**RECORDS FOR THIS TASK**
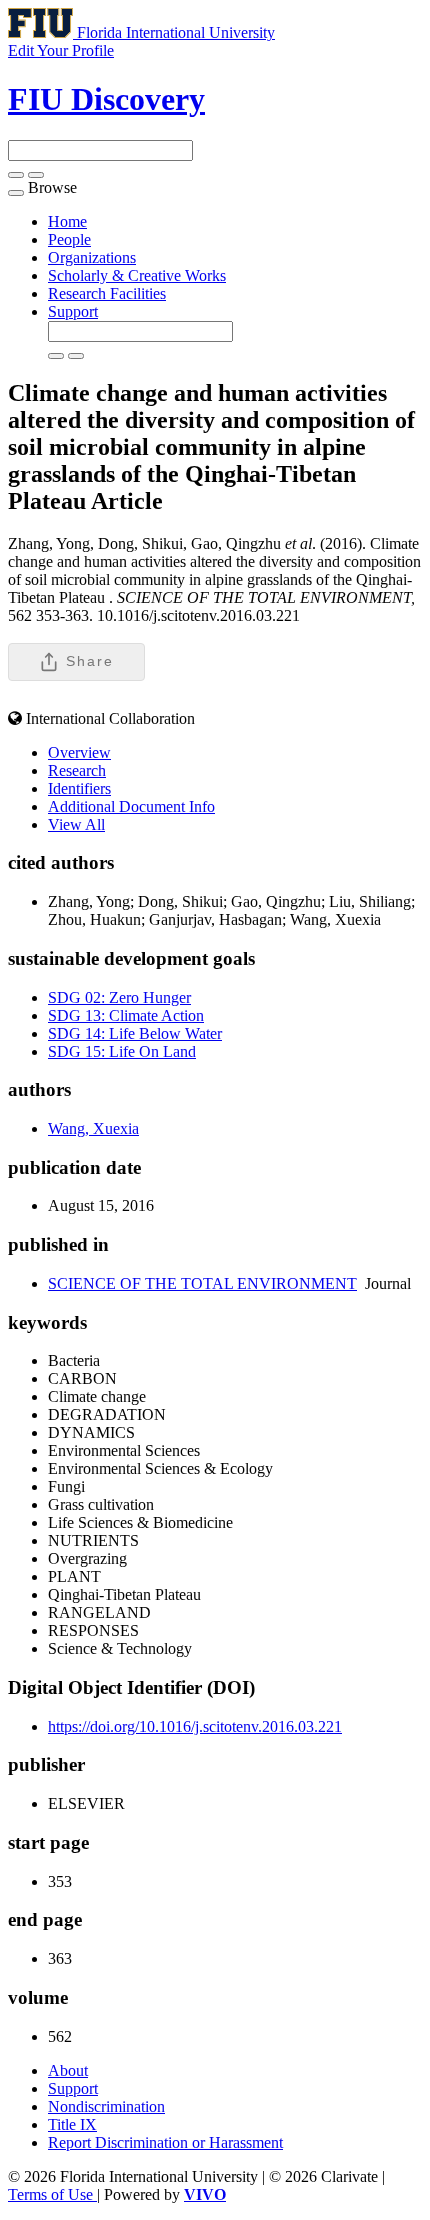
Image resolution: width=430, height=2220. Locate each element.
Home (67, 221)
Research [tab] (77, 770)
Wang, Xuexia (93, 1128)
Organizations (92, 257)
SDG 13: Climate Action (126, 1015)
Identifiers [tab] (79, 788)
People (69, 239)
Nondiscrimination (106, 2106)
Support (73, 311)
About (68, 2070)
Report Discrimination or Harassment (165, 2142)
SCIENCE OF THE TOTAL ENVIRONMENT (202, 1283)
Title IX (72, 2124)
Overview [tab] (79, 752)
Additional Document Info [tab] (131, 806)
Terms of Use (52, 2194)
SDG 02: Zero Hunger (119, 997)
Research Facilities (107, 293)
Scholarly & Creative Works (137, 275)
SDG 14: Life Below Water (135, 1033)
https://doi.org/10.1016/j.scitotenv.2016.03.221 (195, 1726)
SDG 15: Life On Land (122, 1051)
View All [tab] (76, 824)
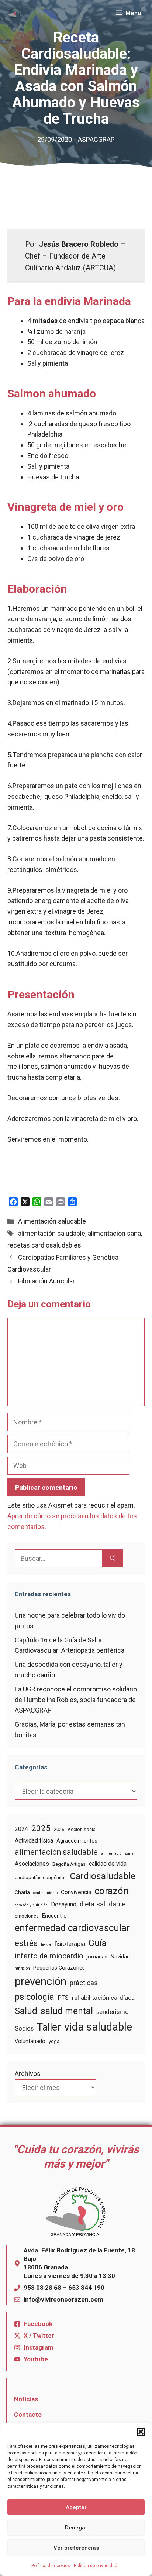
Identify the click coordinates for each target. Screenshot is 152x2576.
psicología (34, 1997)
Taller (49, 2027)
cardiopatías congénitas (41, 1877)
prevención (40, 1981)
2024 (21, 1829)
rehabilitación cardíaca (103, 1997)
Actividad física (34, 1840)
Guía (98, 1943)
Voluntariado (30, 2041)
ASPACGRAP (96, 139)
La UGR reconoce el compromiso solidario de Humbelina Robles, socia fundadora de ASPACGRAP (76, 1699)
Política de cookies (50, 2565)
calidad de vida (108, 1863)
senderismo (112, 2011)
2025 (41, 1828)
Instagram (38, 2347)
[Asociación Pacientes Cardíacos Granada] (14, 13)
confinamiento (45, 1893)
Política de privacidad (95, 2565)
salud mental (67, 2010)
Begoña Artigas (69, 1864)
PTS (63, 1997)
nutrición (22, 1968)
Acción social (82, 1829)
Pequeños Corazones (59, 1968)
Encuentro (54, 1916)
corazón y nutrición (31, 1905)
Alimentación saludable (52, 1221)
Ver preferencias (76, 2548)
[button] (141, 2432)
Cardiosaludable (102, 1876)
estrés (26, 1943)
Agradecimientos (76, 1841)
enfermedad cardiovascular (72, 1927)
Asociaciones (32, 1863)
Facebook (38, 2323)
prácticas (84, 1983)
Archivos (28, 2073)
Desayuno (63, 1904)
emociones (27, 1916)
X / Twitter (39, 2335)
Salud (26, 2011)
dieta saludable (102, 1904)
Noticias (26, 2399)
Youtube (36, 2359)
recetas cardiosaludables (44, 1245)
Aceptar (76, 2507)
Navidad (120, 1957)
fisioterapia (69, 1943)
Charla (22, 1892)
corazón (111, 1890)
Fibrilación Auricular (46, 1281)
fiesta (46, 1944)
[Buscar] (112, 1558)
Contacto (28, 2414)
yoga (54, 2041)
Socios (24, 2028)
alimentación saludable (51, 1233)
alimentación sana (114, 1233)
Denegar (76, 2527)
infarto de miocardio (49, 1955)
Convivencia (76, 1892)
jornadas (97, 1957)
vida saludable (98, 2027)
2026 (59, 1829)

**TASK TO COMPLETE**
Find the word "Life" in the entries above, then copy each line that holds it.

**RESPONSE BOX**
SDG 14: Life Below Water (135, 1033)
SDG 15: Life On Land (122, 1051)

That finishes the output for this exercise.